Kali van der Merwe, autrice del documentario Un prezzo per la vita, è un’artista e filmmaker sudafricana. Fotografa originale e talentuosa oltre che scultrice, coniuga l’arte all’impegno sociale portando avanti un cinema di denuncia e indagine. E’ il caso del documentario Iduma Elingopiyo, The Wound That Does Not Bleed – girato nel corso di due anni e uscito nel 1997 – dedicato ai bambini di strada di Città del Capo, e anche della pellicola che andiamo qui a recensire, Un prezzo per la vita, incentrata sulle problematiche relative alla diffusione dei farmaci per curare l’AIDS e l’HIV in Sud Africa. Il film, commissionato da RAI 3 Radio Televisione Italiana e uscito nel 2000, è stato prodotto dalla Zenit Arti Audiovisive, casa di produzione indipendente italiana nata nel 1992 e specializzata appunto in documentari e cortometraggi.
Il senso del documentario è già tutto nel titolo. Da questa indagine, condotta in maniera serrata e diretta senza lasciare spazio alle polemiche e all’autocommiserazione, esce un solo colpevole: il business cinico e fatale che ruota intorno ai medicinali e arricchisce in maniera esorbitante e vergognosa le case farmaceutiche. Queste multinazionali utilizzano leggi sui brevetti internazionali (dettate dal WTO, l’Organizzazione Internazionale per il Commercio) per mantenere altissimi i prezzi dei farmaci e renderli inaccessibili alla maggioranza della popolazione sudafricana. La conseguenza diretta e ovvia di questa dinamica spietata e disumana è una sola: la morte di milioni di persone.

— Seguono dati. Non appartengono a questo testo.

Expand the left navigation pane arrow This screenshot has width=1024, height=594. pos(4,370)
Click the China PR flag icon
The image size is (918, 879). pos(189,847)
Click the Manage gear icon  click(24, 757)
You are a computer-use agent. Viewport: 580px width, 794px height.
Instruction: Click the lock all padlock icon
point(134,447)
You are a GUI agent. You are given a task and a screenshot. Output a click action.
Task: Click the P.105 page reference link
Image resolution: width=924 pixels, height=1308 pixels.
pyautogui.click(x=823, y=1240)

Kali van der Merwe intervista individui diversi per estrazione sociale ed economica, dando spazio alle storie e alle esperienze differenti di adulti e bambini, donne e uomini, bianchi e neri, che hanno una sola cosa in comune: l’aver contratto l’HIV. Le loro condizioni di salute, come è facile immaginare, sono direttamente proporzionali alle loro condizioni economiche. Se Edwin Cameron, giudice della Corte Suprema Sudafricana, bianco e benestante, può continuare a vivere e lavorare grazie alle costose cure che ha ricevuto, lo studente nero Sibusiso Mkhize non può permettersi di curare la meningite da criptococco (una delle patologie più frequenti tra i malati di AIDS), che per lui si rivelerà mortale. Sono le parole dello stesso Cameron a fare luce sull’assurdità della situazione: “Tre anni dopo essermi ammalato gravemente di AIDS sto vivendo una vita normale. Se non fosse per quei farmaci salvavita però a quest’ora non sarei qui. Non costa molto produrre quelle medicine, si spende poco per fabbricarle. Ma le case farmaceutiche tengono i prezzi alti e impediscono ai paesi poveri di produrle a basso costo applicando il sistema del brevetto e del permesso internazionale per soffocare ogni tentativo di produzione a costi più bassi. Io sono la personificazione di tutte queste terribili ingiustizie, perché sono vivo, qui, oggi, mentre venticinque milioni di africani si stanno ammalando, stanno per morire o sono già morti di AIDS. Trovo che questa sia un’ingiustizia mostruosa.”
Raccontando anche i tabù che tuttora in Sud Africa (ma non solo) gravano sull’argomento, il documentario ricorda e sottolinea che l’AIDS può essere in parte curato, perché sebbene le persone malate non possono guarire potrebbero tuttavia vivere più a lungo e con meno sofferenza di quanto accade ora. Il nodo del problema è unicamente di natura economica e politica.